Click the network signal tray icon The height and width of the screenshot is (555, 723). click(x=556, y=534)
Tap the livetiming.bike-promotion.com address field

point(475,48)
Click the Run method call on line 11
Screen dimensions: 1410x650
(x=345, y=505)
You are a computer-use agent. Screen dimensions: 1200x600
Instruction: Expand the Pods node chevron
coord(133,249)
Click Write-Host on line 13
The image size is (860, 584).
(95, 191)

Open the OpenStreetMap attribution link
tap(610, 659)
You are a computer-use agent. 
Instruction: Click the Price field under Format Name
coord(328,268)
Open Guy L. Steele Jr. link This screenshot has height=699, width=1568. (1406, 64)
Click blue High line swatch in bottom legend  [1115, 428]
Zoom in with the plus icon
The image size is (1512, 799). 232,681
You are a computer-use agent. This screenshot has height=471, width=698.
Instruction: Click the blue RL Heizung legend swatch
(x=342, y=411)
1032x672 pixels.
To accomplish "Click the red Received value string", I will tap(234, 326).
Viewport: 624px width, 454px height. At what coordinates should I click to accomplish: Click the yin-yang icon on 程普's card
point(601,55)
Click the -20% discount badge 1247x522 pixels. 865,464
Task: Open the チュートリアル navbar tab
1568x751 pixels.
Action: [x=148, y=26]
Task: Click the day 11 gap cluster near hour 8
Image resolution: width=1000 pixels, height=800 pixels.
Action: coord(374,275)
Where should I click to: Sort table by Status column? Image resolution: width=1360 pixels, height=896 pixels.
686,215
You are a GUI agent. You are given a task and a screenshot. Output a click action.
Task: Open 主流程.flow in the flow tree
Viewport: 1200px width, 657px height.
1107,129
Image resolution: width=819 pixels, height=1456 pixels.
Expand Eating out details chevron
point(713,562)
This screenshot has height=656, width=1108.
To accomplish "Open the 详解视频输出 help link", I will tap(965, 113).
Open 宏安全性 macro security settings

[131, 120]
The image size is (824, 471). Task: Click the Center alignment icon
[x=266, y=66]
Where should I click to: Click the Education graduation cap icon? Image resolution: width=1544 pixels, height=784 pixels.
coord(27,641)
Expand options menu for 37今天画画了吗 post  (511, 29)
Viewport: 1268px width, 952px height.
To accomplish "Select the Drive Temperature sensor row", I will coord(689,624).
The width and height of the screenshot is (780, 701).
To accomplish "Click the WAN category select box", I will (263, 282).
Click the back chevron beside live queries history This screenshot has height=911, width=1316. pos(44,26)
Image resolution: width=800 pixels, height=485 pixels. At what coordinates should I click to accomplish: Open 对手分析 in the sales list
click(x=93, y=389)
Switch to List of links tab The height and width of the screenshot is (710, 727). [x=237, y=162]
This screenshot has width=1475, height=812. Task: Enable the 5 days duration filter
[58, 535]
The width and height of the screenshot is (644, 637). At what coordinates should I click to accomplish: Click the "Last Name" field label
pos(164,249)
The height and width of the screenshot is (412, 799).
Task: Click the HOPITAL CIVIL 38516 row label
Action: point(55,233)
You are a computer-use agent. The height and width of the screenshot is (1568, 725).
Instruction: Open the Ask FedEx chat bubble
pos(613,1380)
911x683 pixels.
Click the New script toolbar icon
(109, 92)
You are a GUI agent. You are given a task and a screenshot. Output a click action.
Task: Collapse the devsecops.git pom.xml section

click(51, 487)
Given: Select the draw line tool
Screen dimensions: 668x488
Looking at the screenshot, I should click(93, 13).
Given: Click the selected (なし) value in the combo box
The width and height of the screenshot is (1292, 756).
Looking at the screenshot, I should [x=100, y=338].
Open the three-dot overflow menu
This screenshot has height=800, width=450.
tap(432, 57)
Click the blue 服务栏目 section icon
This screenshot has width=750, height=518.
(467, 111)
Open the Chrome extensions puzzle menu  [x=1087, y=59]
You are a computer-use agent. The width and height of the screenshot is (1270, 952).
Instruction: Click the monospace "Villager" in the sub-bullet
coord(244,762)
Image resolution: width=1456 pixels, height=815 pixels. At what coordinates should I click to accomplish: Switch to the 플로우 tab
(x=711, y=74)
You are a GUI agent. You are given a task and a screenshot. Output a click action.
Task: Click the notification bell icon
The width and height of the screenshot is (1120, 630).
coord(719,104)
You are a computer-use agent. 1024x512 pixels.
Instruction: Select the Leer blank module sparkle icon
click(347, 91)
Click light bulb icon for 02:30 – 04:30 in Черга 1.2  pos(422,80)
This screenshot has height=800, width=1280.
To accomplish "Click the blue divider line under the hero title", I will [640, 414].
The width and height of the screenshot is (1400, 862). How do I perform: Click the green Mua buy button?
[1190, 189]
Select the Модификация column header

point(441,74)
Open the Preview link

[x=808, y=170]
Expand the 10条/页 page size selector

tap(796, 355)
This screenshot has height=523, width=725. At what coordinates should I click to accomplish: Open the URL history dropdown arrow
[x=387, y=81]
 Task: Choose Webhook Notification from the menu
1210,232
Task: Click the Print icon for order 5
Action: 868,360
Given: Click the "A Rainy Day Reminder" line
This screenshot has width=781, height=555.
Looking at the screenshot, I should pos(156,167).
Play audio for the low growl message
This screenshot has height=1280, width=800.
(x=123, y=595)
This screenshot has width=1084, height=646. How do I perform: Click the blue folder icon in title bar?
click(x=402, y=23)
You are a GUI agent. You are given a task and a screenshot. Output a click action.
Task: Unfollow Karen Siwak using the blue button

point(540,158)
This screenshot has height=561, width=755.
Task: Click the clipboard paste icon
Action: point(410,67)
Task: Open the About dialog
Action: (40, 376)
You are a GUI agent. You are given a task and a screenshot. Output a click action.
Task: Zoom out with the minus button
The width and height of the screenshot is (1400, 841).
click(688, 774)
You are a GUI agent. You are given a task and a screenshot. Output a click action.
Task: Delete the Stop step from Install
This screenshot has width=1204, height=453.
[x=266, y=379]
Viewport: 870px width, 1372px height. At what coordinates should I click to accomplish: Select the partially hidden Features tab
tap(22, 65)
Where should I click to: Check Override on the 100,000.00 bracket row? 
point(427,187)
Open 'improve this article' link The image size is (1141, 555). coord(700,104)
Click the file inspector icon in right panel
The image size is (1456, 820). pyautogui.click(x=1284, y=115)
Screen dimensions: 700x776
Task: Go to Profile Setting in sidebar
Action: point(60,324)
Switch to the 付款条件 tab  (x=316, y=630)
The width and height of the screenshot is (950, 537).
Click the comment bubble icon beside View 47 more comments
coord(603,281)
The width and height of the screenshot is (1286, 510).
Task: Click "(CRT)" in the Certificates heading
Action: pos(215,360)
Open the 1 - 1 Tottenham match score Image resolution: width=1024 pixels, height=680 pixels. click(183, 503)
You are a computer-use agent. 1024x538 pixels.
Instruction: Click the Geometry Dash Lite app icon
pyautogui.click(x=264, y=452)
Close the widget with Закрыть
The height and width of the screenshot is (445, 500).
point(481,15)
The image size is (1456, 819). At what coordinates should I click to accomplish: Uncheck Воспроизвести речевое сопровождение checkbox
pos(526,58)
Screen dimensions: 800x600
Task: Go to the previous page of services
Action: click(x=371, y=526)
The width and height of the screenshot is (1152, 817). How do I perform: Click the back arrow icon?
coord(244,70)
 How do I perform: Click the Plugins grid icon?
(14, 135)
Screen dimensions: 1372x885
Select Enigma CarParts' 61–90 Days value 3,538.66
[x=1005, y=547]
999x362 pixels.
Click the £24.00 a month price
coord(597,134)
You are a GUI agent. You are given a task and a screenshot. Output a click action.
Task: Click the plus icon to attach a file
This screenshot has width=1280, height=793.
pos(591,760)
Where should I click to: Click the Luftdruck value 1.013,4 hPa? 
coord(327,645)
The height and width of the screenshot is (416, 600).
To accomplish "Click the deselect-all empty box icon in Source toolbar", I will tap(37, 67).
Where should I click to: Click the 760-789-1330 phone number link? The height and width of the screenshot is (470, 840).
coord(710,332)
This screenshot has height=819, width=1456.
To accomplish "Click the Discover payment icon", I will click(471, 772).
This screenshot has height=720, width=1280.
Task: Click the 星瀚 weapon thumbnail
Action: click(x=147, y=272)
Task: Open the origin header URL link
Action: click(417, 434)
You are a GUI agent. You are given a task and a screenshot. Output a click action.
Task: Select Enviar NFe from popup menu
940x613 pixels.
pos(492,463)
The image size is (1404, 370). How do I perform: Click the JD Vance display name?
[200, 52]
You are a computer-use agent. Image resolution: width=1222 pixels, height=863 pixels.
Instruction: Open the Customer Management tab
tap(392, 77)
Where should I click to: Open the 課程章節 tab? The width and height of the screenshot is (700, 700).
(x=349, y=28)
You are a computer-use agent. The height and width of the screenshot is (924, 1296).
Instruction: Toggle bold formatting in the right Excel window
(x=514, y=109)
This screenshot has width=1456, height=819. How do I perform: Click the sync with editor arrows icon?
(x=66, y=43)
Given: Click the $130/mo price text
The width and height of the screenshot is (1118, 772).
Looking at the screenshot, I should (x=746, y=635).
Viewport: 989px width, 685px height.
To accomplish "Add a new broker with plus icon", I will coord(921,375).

Directive:
Rewrite the lines from the first one up to and including the line with "tap(610, 659)", replacing "Pods" with "Deployments" and leaving everything else unchanged.

Written response:
Click the network signal tray icon The height and width of the screenshot is (555, 723). click(x=556, y=534)
Tap the livetiming.bike-promotion.com address field

point(475,48)
Click the Run method call on line 11
Screen dimensions: 1410x650
(x=345, y=505)
You are a computer-use agent. Screen dimensions: 1200x600
Instruction: Expand the Deployments node chevron
coord(133,249)
Click Write-Host on line 13
The image size is (860, 584).
(95, 191)

Open the OpenStreetMap attribution link
tap(610, 659)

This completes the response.